*ZITIERTER TEXT:*
═══

Auch Hannah Arendt wird nun Rassismus vorgeworfen. Die Arendt-Kennerin Marie Luise Knott erforscht an Hand eines neu entdeckten Briefes die Hintergründe eines inkriminierten Artikels von Hannah Arendt – und regt zum Nachdenken an über den Rassismus-Vorwurf.
«Benennt die Ernst-Moritz-Arndt-Strasse um» lautete die Petition. Da dieser Schriftsteller und Historiker des 19. Jahrhunderts ein lauter Antisemit und Franzosenhasser gewesen ist, sollte er ersetzt werden – natürlich durch eine Frau. Hannah Arendt lautete der Vorschlag, schon wegen des hübschen Gleichklanges, von Arndt zu Arendt. Doch zur bereits heftigen Diskussion um Arndt kam aus den sozialen Medien bald auch der Einspruch gegen Arendt: «Benennt die Hannah-Arendt-Strasse um», hiess es da: Arendts Äusserungen zur US-Bürgerrechtsbewegung seien «gruselig», habe sie doch den Afroamerikanern selbst die Schuld am Rassismus zugeschoben. Tatsächlich ist die Frage, ob, inwiefern, wo und wie Hannah Arendts Denken rassistisch sei, seit einigen Jahren Gegenstand von wissenschaftlichen Konferenzen, Artikeln und Büchern. In Leipzig jedenfalls tagt nun eine Kommission.

═══

*AUFGABE 1:* Schreib die Datensätze aus Block 1 Zeile für Zeile unverändert ab. Lass die Bilder dabei weg.
Die Datensätze stehen in keinem Zusammenhang mit dem zitierten Text.

═══

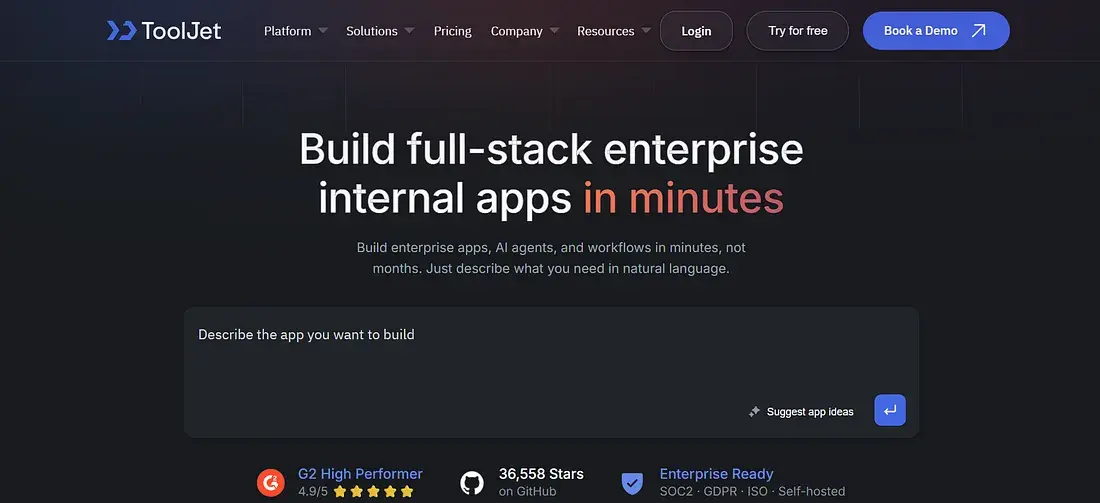Click the arrow icon in Book a Demo
Viewport: 1100px width, 503px height.
tap(979, 31)
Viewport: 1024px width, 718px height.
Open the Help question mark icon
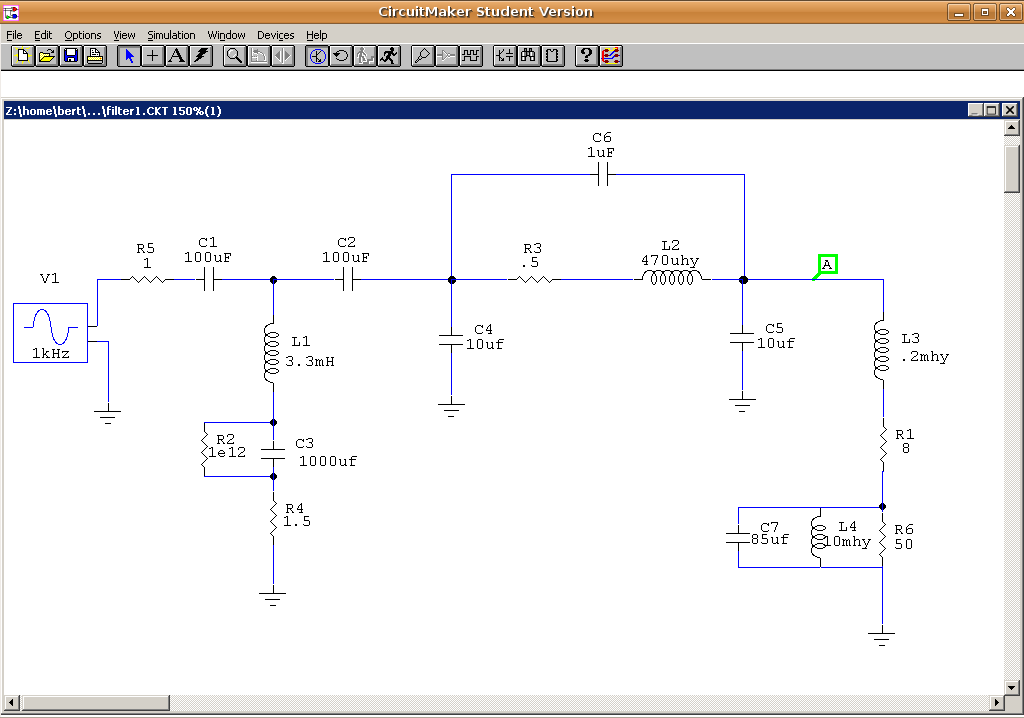coord(587,56)
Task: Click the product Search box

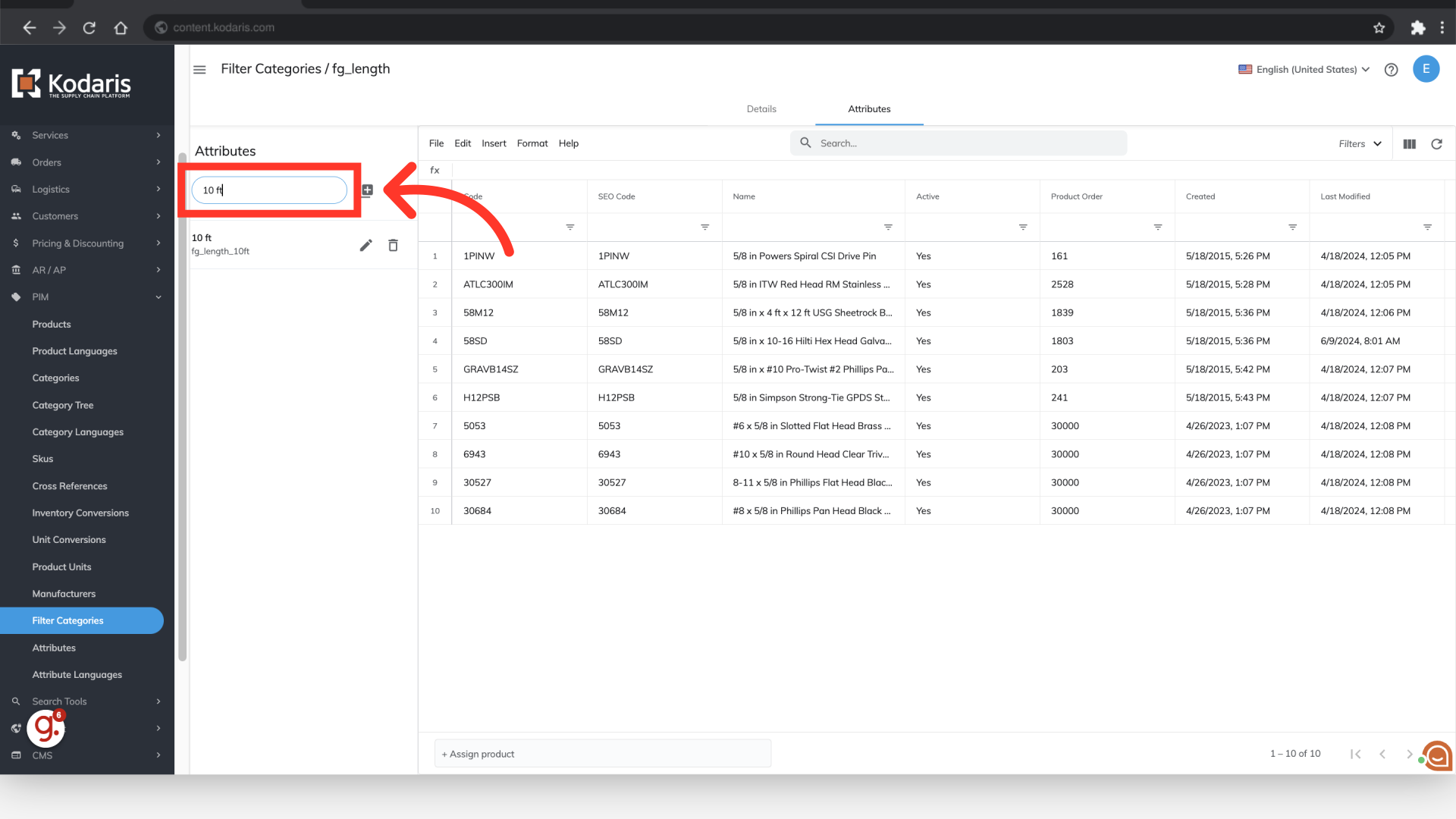Action: (959, 143)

═══

*AUFGABE 2:* Wer wurde laut dem zitierten Text als neue Namensgeberin für die Ernst-Moritz-Arndt-Strasse vorgeschlagen?

*VOLLSTÄNDIGE AUSGABE 1:*
Click the arrow icon in Book a Demo
Viewport: 1100px width, 503px height.
tap(979, 31)
Viewport: 1024px width, 718px height.
Open the Help question mark icon
coord(587,56)
Task: Click the product Search box

Action: (959, 143)

*VOLLSTÄNDIGE AUSGABE 2:* Hannah Arendt.